Après les horizons parfois trop larges des épopées de la route, ce petit livre plein d’humour et de discernement réinvente l’aventure au coin de rue, à savoir une « poésie de la voirie », attentive à tous les gestes quotidiens et propice à des méditations inattendues. À lire Michel Simonet, on comprend ce qu’il y a de profond, nécessaire et pacifiant dans un geste aussi simple et universel que balayer. Où que l’on soit, un léger raclement entendu aux petites heures et l’on se sent à la maison… Geste quotidien et exotique. J’ai encore en tête le léger et poétique chuintement que faisait le grand balai du ramasseur de feuilles sur le gravier des allées du sanctuaire shintô Meiji-jingū à Tokyo.
Une rose et un balai frise les 12 000 exemplaires vendus dans l’édition suisse et a été traduit en allemand chez Nydegg.

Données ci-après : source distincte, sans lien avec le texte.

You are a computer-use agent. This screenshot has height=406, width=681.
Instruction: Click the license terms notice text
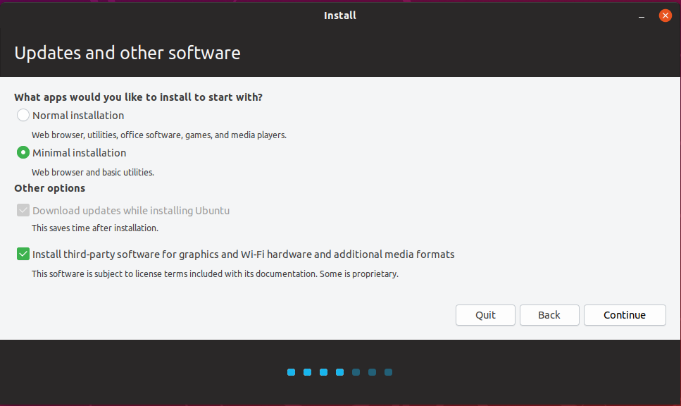point(215,273)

Succès que Michel Simonet explique ainsi: « C’est universel. Chacun y trouve son compte, car ça touche les gens. J’écris dans un français bipolaire. À la fois académique et de rue. Ça parle aux gens, parce que je parle à tous les gens, du clochard comme au conseiller d’État, je suis à un carrefour. » Pour ma part, je dirai que c’est un livre euphorisant qui apporte de la joie, un livre-baume pour le cœur.
Le livre-objet
Les Éditions de la revue Conférence nous ont habitué à des titres de qualité à travers leurs différentes collections. Ce petit livre qui vient enrichir la collection « Choses humaines » n’échappe pas à la règle, on peut même dire qu’il est un must: un volume de 168 pages au format 13,3 x 20 cm, imprimé sur un beau papier ivoire Arcoprint 90 g. par les Grafiche Veneziane. Mais surtout une mise en page très réussie, rythmée avec les élégants dessins et vignettes de Pierre Dupont.
Si une hirondelle ne fait pas le printemps, Une rose et un balai en est un bel avant-goût…

* À rapprocher d’Alexandre Vialatte: « L’homme n’est que poussière, c’est dire l’importance du plumeau. »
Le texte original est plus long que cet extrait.